## To do
Check every line below for the word "will" and copy the ones that have it.

## Source material
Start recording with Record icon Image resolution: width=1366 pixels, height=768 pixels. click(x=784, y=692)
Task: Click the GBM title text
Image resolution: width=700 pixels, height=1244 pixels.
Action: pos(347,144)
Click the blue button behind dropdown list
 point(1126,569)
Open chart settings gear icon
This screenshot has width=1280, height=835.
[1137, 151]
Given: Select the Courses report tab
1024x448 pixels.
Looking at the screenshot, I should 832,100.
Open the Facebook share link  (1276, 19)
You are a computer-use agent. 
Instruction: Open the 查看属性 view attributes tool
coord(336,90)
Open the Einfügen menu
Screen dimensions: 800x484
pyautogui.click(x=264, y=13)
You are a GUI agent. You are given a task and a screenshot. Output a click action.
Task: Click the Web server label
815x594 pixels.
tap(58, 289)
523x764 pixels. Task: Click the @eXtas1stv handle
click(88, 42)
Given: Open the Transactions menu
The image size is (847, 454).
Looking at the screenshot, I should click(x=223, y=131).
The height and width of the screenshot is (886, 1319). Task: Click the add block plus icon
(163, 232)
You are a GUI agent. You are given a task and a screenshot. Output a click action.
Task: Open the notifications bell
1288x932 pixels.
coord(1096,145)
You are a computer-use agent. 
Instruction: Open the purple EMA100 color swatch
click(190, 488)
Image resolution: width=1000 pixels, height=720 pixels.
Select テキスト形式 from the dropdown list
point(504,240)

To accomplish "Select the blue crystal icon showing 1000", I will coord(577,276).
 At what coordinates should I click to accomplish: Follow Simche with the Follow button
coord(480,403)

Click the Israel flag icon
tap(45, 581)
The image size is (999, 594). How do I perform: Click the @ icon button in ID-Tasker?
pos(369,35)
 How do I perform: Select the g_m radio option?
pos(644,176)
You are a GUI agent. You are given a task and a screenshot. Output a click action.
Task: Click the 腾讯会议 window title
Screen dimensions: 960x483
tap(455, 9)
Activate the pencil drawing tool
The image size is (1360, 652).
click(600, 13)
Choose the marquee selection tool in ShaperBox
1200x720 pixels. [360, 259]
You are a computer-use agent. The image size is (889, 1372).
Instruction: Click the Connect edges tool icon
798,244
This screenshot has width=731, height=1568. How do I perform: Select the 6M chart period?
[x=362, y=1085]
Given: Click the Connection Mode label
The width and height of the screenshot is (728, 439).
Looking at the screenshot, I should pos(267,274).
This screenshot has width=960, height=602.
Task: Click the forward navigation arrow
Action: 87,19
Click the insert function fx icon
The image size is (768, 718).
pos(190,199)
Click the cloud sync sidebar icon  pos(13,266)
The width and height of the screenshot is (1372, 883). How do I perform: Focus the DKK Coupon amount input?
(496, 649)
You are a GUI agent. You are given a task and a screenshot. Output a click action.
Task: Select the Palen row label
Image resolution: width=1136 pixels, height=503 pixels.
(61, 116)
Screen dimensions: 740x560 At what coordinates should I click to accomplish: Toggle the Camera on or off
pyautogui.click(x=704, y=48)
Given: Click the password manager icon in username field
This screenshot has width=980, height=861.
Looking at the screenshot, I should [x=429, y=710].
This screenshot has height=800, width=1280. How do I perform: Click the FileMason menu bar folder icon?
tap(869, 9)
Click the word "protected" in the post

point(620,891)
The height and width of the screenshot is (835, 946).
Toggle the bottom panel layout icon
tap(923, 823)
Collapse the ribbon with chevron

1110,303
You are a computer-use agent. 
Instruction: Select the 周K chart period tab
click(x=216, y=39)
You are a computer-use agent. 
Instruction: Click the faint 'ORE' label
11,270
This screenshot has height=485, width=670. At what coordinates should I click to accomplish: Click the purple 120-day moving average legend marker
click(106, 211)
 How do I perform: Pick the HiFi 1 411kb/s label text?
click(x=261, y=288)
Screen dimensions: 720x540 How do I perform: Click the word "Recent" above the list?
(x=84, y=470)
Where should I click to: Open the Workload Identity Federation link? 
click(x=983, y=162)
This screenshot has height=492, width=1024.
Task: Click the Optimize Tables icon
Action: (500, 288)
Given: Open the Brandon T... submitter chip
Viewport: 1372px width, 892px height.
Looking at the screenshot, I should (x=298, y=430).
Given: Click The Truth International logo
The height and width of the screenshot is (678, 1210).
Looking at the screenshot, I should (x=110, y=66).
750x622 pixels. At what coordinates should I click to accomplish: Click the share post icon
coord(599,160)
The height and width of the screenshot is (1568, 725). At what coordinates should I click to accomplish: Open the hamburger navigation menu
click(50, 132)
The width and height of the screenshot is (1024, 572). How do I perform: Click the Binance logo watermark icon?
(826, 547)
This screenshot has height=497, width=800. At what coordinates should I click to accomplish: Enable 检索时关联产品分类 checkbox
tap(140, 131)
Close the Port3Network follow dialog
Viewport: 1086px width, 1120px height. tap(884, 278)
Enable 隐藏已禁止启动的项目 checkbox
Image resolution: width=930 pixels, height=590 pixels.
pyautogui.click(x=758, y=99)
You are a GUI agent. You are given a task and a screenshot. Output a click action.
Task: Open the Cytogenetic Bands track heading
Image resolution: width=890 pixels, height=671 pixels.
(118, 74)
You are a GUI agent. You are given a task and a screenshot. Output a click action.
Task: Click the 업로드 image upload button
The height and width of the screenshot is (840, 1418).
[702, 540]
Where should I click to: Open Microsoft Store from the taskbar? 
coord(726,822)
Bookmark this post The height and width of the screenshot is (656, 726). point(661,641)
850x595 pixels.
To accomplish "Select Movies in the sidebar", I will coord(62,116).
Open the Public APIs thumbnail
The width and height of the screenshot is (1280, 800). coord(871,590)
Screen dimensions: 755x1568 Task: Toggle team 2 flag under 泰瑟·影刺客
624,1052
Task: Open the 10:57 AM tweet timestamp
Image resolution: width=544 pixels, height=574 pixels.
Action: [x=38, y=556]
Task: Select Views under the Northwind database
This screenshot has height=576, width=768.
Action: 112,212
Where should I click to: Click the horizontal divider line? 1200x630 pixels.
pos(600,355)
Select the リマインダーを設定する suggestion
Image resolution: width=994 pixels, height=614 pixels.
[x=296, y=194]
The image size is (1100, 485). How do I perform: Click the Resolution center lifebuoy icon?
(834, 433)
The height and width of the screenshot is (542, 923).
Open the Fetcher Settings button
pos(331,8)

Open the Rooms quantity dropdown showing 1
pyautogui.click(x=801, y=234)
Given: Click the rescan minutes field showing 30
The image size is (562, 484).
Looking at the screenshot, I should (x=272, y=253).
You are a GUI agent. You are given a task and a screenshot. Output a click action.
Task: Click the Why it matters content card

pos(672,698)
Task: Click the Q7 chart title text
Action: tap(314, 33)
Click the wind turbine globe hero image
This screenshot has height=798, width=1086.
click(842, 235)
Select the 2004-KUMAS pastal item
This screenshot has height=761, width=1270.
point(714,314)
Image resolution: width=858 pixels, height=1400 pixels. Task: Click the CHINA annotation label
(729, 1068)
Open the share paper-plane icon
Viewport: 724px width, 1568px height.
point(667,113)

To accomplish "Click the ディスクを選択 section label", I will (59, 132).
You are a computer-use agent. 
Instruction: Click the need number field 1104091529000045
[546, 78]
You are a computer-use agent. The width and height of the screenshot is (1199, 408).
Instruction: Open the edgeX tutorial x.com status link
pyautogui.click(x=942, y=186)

## Exercise answer
To accomplish "Select the blue crystal icon showing 1000", I will coord(577,276).
To accomplish "Select Movies in the sidebar", I will coord(62,116).
To accomplish "Click the ディスクを選択 section label", I will (59, 132).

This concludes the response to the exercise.